CITIZENS must be the ones to push for the full implementation of the Freedom of Information (FOI) bill.
“We all have to demand for access of information,” said Malou Mangahas, executive director of Philippine Center for Investigative Journalism (PCIJ).
“It is not the media alone, but it must be the citizenry who have to push for public transparency and accountability,” Mangahas added as Malacañang wanted a substitute bill for FOI that will also compel national officials to disclose their statements of assets, liabilities and net worth (SALNs).
Mangahas reminded Visayan journalists at the recent PCIJ seminar “Maguindanao and Beyond: Media Murders and the Quest for Justice” in Cebu City how SALN has been embedded into public consciousness.
She cited the ongoing impeachment trial of Supreme Court Chief Justice Renato Corona, in which one of the eight articles of impeachment stemmed from the alleged betrayal of public trust of Corona when he failed to disclose his SALN.

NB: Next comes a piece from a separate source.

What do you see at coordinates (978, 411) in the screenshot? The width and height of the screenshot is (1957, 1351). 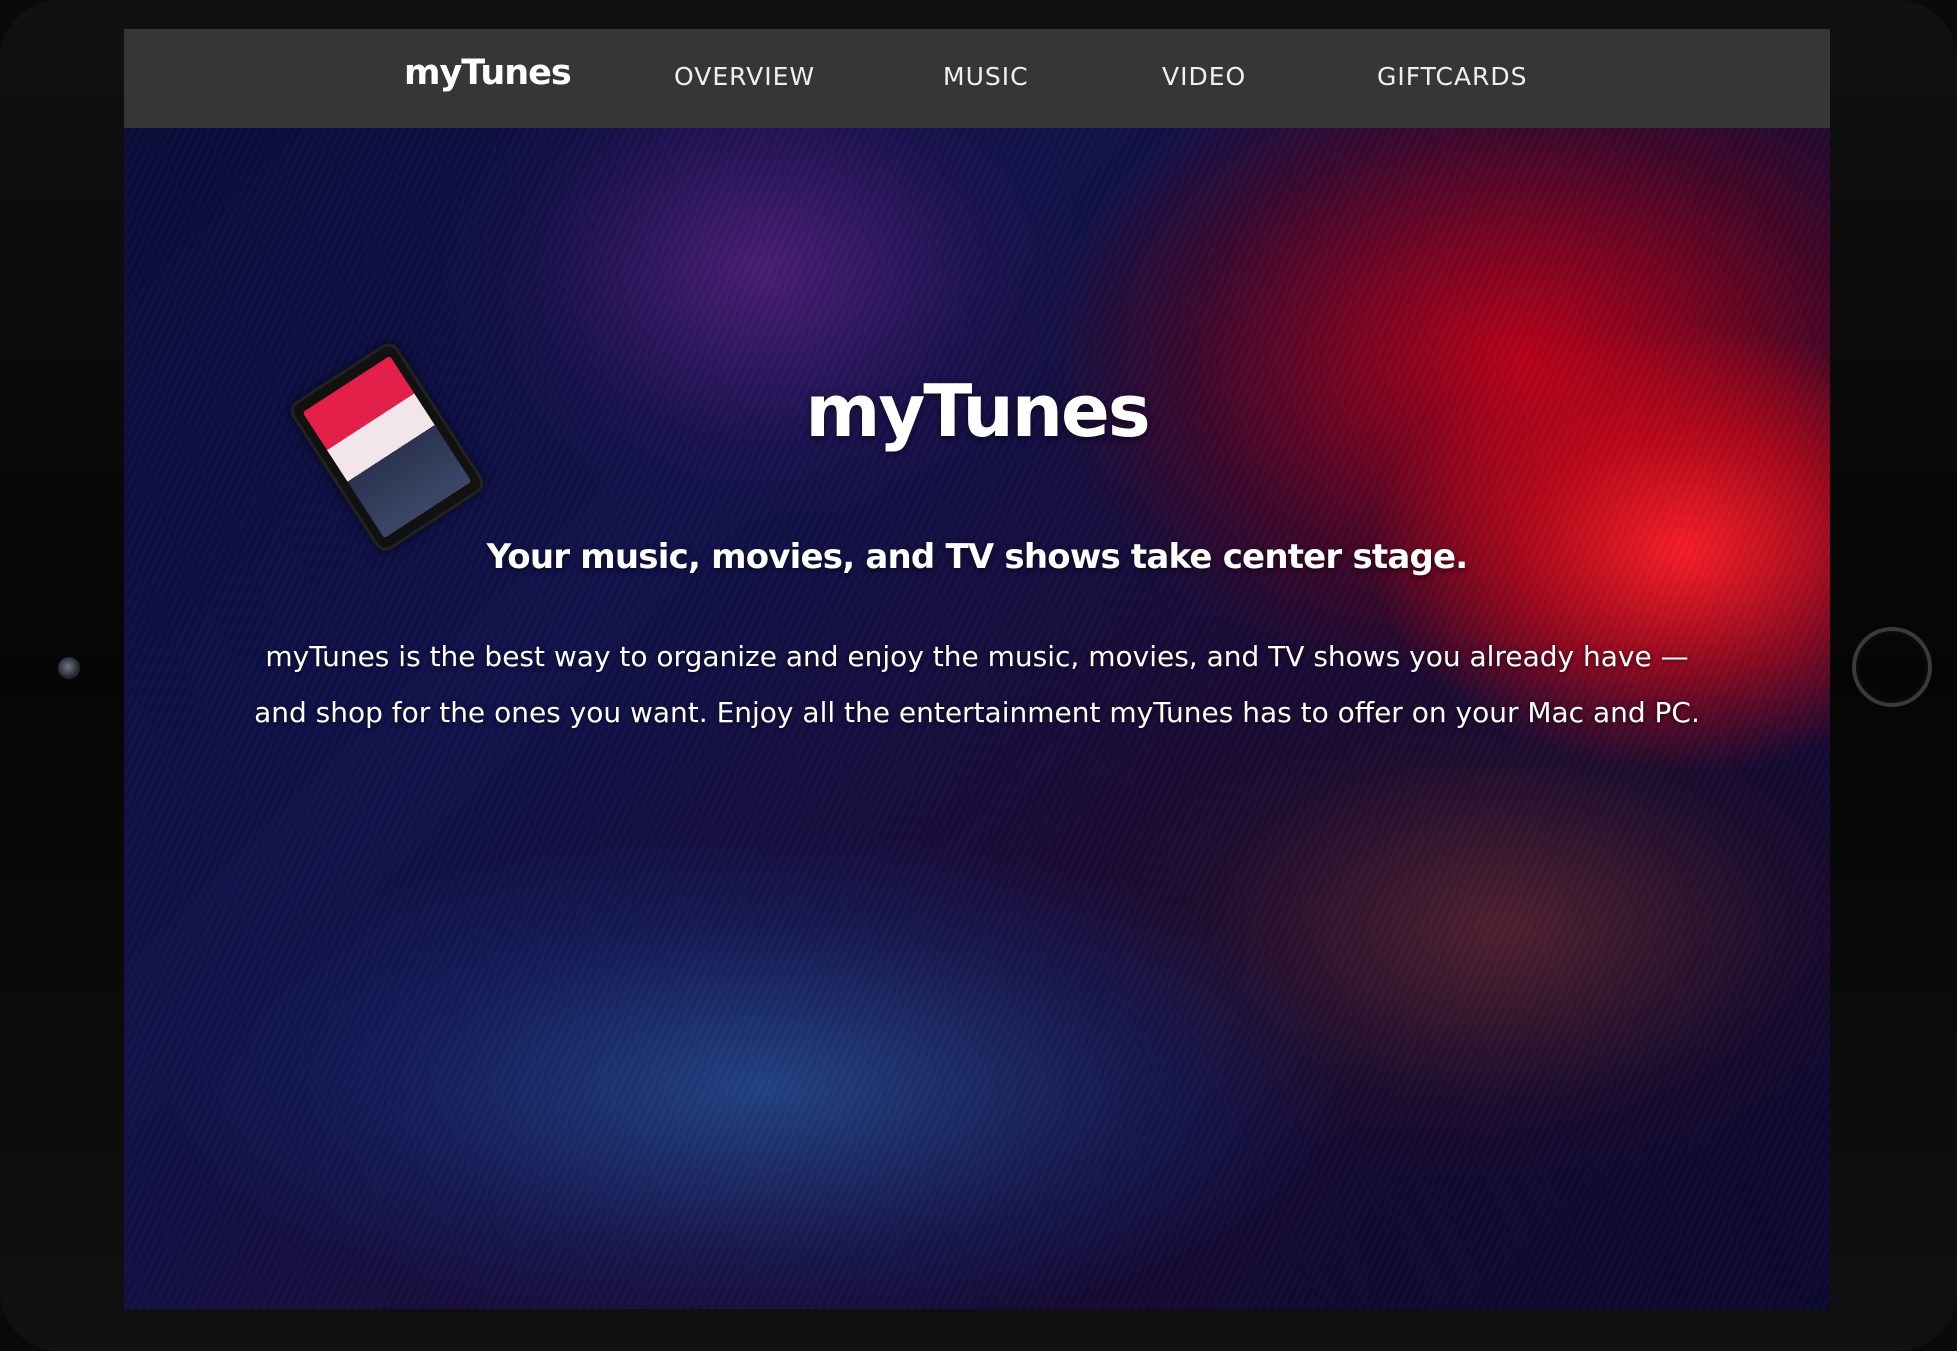 I see `hero-title: myTunes` at bounding box center [978, 411].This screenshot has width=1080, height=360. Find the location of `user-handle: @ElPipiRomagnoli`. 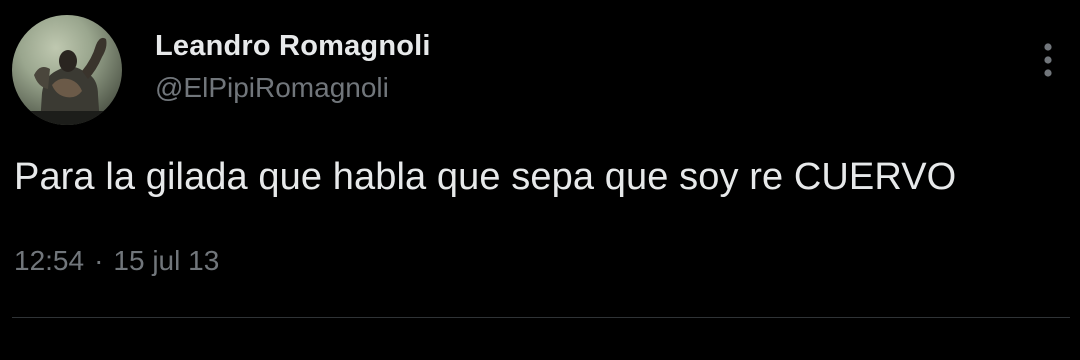

user-handle: @ElPipiRomagnoli is located at coordinates (272, 88).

A PCIJ report released last January found majority of lawmakers in the House of Representatives who signed the impeachment complaint against Corona did not disclose their SALNs. It includes lead prosecutor and Iloilo 5th District Rep. Niel “Junjun” Tupas Jr.
Mangahas said that SALNs obtained by PCIJ from 2006 to 2011 also found the non-disclosure of officials in the Armed Forces of the Philippines (AFP), Philippine National Police (PNP), Office of the Ombudsman, and Supreme Court justices.
These officials were violating the provision of Section 17, Article XI of the 1987 Constitution.
“Whether or not the FOI bill is there, there must be a citizen brigade in obtaining SALNs,” she emphasized.
Mangahas noted that a public who demands the full disclosure of SALNs may encourage good behavior among public officials.